Sunday, April 23, 2006

Remember 'Our Right to Bear Batteries?'

Maggie says:
Not too long ago I wrote about new laws in Mississippi and Alabama banning the sale of sex toys within their borders. Florida, Texas, and Georgia also have milder versions of these laws on their books.

What got me about the whole sex toy ban last time - although interestingly, I chose not to write about it then - was that these are Southern states behind this nonsense, which will only continue to deepen the blue state/red state dichotomy that's much too prevalent around the country. How can we convince young progressives to see past partisan politics and toward the real grassroots opportunities for change in Southern states when they hear they can't even buy a vibrator there?

Now don't get me wrong - how often does one really need to buy a vibrator, as as we know that can be taken care of online anyway - but these laws represent much more than their wording or their scope. In symbolism that I'm sure is not lost on their creators, the laws scream out that sex within those states is for procreation only, that women should not be pleasuring themselves (although Lord knows they're not exactly teaching their boys how to take care of that, either) and that sex is, basically, bad. Make no mistake about it: these sex toy bans are an extension of men trying to own women and their sexuality, which is as age-old as, well, sex itself. Sure, we can roll our eyes at these bans as long as we don't live there, Leno and Letterman can make a hell of a joke about them, and even Mikaela and I just laughed on the phone that we could start an underground vibrator supply business to Southern women, but the stakes are much more serious.

All of this is a preface to say that there's another sex toy ban in the works in yet another Southern state. Via the glorious Pam Spaulding of Pam's House Blend:

South Carolina ready to ban sex toys

Republican Rep. Ralph Davenport of Boiling Springs, SC, is the man with a plan to deep-six dildos. Under his bill (H. 4830), if you're convicted of selling a vibe you can receive up to five years in prison and a $10,000 fine. (Anderson Independent-Mail):
Lucy’s Love Shop employee Wanda Gillespie said she was flabbergasted that South Carolina’s Legislature is considering outlawing sex toys. ...The South Carolina bill, proposed by Republican Rep. Ralph Davenport, would make it a felony to sell devices used primarily for sexual stimulation and allow law enforcement to seize sex toys from raided businesses. "That would be the most terrible thing in the world," said Ms. Gillespie, an employee the Anderson shop. "That is just flabbergasting to me. We are supposed to be in a free country, and we’re supposed to be adults who can decide what want to do and don’t want to do in the privacy of our own homes."
The proposed law is completely based upon the premise that selling a sexual device is a violation of obscenity laws.
A person disseminates a sexual device within the meaning of this article if it is designed or marketed as useful primarily for the stimulation of human genital organs and solely for the sale of prurient interest in sex.

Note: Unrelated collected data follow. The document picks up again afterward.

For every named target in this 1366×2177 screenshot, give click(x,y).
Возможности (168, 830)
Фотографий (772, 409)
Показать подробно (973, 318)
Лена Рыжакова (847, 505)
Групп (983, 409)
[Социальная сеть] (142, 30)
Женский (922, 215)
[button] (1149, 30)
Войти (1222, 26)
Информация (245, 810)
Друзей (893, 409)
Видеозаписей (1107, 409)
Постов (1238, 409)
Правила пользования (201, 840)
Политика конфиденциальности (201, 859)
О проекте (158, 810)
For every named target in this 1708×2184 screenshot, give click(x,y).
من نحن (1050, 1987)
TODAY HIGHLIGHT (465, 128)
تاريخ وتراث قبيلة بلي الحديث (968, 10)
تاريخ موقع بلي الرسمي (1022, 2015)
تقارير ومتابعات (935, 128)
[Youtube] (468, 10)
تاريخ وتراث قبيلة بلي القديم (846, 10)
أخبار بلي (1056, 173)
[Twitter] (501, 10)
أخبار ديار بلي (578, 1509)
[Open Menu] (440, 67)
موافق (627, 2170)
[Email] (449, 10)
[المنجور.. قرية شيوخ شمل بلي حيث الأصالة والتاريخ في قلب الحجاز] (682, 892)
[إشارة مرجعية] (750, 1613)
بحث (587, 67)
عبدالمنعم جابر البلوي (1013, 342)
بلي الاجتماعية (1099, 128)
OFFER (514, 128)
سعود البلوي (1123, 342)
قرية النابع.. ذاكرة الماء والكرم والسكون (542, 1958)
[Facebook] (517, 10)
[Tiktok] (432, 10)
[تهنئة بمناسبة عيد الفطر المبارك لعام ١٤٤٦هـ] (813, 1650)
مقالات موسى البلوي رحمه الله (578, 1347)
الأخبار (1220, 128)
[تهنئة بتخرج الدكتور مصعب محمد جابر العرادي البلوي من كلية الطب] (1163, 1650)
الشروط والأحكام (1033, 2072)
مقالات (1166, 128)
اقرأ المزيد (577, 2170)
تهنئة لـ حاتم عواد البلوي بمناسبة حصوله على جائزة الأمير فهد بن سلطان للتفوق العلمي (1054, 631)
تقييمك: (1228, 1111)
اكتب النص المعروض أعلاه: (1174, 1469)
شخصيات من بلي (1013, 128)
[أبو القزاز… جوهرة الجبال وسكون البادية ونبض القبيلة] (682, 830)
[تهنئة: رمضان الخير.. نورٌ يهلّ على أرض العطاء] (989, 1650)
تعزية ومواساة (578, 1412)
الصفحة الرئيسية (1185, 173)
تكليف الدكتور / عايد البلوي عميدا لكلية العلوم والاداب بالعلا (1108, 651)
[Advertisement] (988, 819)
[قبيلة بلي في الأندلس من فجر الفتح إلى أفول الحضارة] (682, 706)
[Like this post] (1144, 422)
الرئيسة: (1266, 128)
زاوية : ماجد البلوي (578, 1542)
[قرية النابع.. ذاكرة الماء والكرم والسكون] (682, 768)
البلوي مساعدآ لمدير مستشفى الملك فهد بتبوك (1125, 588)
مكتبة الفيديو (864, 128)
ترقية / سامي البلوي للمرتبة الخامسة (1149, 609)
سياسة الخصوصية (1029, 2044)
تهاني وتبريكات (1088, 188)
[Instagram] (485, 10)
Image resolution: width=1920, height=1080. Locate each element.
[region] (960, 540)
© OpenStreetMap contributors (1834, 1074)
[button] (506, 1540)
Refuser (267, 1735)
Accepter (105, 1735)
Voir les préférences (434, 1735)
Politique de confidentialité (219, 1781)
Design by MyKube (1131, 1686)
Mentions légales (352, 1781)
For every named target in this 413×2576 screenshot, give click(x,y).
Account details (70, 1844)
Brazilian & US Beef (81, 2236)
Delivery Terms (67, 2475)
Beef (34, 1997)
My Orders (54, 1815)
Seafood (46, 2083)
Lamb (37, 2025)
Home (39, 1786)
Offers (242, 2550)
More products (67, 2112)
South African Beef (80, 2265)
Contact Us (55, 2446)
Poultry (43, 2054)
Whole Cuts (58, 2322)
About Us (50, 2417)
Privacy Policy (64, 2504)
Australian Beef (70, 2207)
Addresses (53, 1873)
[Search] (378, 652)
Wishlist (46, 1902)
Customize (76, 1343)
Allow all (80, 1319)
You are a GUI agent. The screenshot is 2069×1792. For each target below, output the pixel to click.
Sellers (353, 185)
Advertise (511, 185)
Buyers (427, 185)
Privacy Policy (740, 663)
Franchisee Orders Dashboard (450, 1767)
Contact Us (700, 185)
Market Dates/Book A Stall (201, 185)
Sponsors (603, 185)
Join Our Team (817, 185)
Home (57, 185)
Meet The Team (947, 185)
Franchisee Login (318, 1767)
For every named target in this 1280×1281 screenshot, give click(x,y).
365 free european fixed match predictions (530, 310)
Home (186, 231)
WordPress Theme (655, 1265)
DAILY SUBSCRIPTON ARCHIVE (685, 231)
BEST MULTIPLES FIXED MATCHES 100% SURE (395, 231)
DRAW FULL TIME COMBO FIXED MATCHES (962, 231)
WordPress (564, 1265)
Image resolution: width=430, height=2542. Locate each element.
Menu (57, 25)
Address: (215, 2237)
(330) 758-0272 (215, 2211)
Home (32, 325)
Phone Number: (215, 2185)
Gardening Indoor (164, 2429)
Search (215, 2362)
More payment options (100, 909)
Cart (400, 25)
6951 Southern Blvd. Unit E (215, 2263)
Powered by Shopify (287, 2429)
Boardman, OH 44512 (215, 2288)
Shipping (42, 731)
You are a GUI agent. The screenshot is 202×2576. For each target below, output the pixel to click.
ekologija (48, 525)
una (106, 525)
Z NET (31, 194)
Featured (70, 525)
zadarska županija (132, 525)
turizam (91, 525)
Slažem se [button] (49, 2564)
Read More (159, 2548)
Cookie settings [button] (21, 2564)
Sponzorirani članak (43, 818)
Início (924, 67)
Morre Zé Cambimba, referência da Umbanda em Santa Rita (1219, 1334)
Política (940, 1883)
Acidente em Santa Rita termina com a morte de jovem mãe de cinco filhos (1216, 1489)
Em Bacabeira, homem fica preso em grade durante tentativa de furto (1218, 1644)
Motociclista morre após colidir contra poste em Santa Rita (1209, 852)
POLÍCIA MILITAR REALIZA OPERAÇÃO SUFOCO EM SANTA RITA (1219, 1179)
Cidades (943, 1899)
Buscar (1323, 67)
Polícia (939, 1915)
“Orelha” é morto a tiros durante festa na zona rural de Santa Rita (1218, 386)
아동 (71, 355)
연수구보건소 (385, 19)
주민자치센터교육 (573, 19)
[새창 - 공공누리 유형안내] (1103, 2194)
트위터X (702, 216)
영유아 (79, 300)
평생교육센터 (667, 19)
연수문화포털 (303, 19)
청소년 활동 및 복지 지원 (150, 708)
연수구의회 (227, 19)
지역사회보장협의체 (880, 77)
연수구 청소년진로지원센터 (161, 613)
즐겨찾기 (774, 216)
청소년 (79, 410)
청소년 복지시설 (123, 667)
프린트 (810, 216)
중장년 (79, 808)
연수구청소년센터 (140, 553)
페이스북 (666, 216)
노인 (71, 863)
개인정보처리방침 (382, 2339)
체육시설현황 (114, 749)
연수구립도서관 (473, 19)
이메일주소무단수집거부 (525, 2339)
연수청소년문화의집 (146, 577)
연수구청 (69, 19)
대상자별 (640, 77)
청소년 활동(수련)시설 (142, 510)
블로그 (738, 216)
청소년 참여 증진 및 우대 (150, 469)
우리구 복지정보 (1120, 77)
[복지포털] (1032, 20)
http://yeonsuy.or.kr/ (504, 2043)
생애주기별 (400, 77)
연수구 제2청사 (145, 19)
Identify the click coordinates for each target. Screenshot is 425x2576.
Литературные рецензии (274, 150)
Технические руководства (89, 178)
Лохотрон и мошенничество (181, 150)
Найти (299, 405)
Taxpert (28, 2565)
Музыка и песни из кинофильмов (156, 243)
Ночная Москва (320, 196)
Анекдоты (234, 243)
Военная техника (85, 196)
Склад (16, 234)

Those who know me know I'm pretty serious about my North Carolina/South Carolina rivalry (or plain domination). But really... need I say more here? As I ponder my new business name and logo, I wonder:

How much will it take for those Chaaaahlston girls to get fired up and defend, you know, their right to bear batteries? Or for the male lawmakers in SC to realize just what makes their women and those drawls so damn appealing?